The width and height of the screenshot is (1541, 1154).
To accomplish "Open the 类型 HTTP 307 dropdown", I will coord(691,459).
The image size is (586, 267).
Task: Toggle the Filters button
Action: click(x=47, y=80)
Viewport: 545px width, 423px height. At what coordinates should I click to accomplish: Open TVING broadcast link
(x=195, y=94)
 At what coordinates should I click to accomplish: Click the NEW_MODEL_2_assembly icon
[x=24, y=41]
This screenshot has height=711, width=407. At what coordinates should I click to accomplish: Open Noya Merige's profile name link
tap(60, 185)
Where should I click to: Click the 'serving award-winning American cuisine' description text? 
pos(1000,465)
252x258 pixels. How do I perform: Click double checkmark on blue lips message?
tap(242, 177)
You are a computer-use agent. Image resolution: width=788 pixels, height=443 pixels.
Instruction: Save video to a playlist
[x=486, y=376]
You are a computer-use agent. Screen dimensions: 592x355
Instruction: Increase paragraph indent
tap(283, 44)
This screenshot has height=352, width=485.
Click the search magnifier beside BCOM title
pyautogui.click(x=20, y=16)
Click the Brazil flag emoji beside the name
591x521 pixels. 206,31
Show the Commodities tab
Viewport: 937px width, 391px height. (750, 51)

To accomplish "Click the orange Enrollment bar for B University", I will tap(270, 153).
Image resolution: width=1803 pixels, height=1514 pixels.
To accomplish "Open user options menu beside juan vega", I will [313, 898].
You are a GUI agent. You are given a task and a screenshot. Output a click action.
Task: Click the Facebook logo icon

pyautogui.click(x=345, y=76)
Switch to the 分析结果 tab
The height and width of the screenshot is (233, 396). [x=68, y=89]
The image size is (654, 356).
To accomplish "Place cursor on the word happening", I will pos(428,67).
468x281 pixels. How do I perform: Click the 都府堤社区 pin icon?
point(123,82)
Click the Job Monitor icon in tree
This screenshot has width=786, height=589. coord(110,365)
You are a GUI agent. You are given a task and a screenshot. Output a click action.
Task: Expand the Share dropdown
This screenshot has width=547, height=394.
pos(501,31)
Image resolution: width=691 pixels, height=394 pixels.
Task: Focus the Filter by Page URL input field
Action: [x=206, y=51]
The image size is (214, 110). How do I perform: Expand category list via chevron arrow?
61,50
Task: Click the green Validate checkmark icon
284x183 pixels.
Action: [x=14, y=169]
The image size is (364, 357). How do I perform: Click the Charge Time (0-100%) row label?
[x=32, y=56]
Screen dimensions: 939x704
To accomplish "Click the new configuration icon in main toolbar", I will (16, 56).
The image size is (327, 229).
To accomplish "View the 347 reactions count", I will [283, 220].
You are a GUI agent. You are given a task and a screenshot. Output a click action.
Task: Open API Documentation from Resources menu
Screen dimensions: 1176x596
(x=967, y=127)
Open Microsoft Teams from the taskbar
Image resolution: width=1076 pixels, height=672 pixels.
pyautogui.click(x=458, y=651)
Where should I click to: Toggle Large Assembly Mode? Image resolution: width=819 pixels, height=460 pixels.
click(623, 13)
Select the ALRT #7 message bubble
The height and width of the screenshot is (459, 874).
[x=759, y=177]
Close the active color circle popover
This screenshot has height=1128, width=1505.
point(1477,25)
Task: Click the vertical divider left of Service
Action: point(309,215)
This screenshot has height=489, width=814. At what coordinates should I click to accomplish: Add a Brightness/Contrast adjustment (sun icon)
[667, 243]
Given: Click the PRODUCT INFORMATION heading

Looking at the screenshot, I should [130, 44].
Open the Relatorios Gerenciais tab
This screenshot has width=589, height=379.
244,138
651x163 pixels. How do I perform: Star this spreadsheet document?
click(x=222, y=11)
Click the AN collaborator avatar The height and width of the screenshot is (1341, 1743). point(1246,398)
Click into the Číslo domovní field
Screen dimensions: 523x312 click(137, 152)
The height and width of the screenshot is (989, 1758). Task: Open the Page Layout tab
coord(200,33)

Task requirements: Reproduce every line of the material above verbatim, without changing anything.

Result of this exercise:
The width and height of the screenshot is (1541, 1154).
To accomplish "Open the 类型 HTTP 307 dropdown", I will coord(691,459).
The image size is (586, 267).
Task: Toggle the Filters button
Action: click(x=47, y=80)
Viewport: 545px width, 423px height. At what coordinates should I click to accomplish: Open TVING broadcast link
(x=195, y=94)
 At what coordinates should I click to accomplish: Click the NEW_MODEL_2_assembly icon
[x=24, y=41]
This screenshot has height=711, width=407. At what coordinates should I click to accomplish: Open Noya Merige's profile name link
tap(60, 185)
Where should I click to: Click the 'serving award-winning American cuisine' description text? 
pos(1000,465)
252x258 pixels. How do I perform: Click double checkmark on blue lips message?
tap(242, 177)
You are a computer-use agent. Image resolution: width=788 pixels, height=443 pixels.
Instruction: Save video to a playlist
[x=486, y=376]
You are a computer-use agent. Screen dimensions: 592x355
Instruction: Increase paragraph indent
tap(283, 44)
This screenshot has height=352, width=485.
Click the search magnifier beside BCOM title
pyautogui.click(x=20, y=16)
Click the Brazil flag emoji beside the name
591x521 pixels. 206,31
Show the Commodities tab
Viewport: 937px width, 391px height. (750, 51)

To accomplish "Click the orange Enrollment bar for B University", I will tap(270, 153).
Image resolution: width=1803 pixels, height=1514 pixels.
To accomplish "Open user options menu beside juan vega", I will [313, 898].
You are a GUI agent. You are given a task and a screenshot. Output a click action.
Task: Click the Facebook logo icon

pyautogui.click(x=345, y=76)
Switch to the 分析结果 tab
The height and width of the screenshot is (233, 396). [x=68, y=89]
The image size is (654, 356).
To accomplish "Place cursor on the word happening", I will pos(428,67).
468x281 pixels. How do I perform: Click the 都府堤社区 pin icon?
point(123,82)
Click the Job Monitor icon in tree
This screenshot has width=786, height=589. coord(110,365)
You are a GUI agent. You are given a task and a screenshot. Output a click action.
Task: Expand the Share dropdown
This screenshot has width=547, height=394.
pos(501,31)
Image resolution: width=691 pixels, height=394 pixels.
Task: Focus the Filter by Page URL input field
Action: [x=206, y=51]
The image size is (214, 110). How do I perform: Expand category list via chevron arrow?
61,50
Task: Click the green Validate checkmark icon
284x183 pixels.
Action: [x=14, y=169]
The image size is (364, 357). How do I perform: Click the Charge Time (0-100%) row label?
[x=32, y=56]
Screen dimensions: 939x704
To accomplish "Click the new configuration icon in main toolbar", I will (16, 56).
The image size is (327, 229).
To accomplish "View the 347 reactions count", I will [283, 220].
You are a GUI agent. You are given a task and a screenshot. Output a click action.
Task: Open API Documentation from Resources menu
Screen dimensions: 1176x596
(x=967, y=127)
Open Microsoft Teams from the taskbar
Image resolution: width=1076 pixels, height=672 pixels.
pyautogui.click(x=458, y=651)
Where should I click to: Toggle Large Assembly Mode? Image resolution: width=819 pixels, height=460 pixels.
click(623, 13)
Select the ALRT #7 message bubble
The height and width of the screenshot is (459, 874).
[x=759, y=177]
Close the active color circle popover
This screenshot has height=1128, width=1505.
point(1477,25)
Task: Click the vertical divider left of Service
Action: point(309,215)
This screenshot has height=489, width=814. At what coordinates should I click to accomplish: Add a Brightness/Contrast adjustment (sun icon)
[667, 243]
Given: Click the PRODUCT INFORMATION heading

Looking at the screenshot, I should [130, 44].
Open the Relatorios Gerenciais tab
This screenshot has width=589, height=379.
244,138
651x163 pixels. How do I perform: Star this spreadsheet document?
click(x=222, y=11)
Click the AN collaborator avatar The height and width of the screenshot is (1341, 1743). point(1246,398)
Click into the Číslo domovní field
Screen dimensions: 523x312 click(137, 152)
The height and width of the screenshot is (989, 1758). Task: Open the Page Layout tab
coord(200,33)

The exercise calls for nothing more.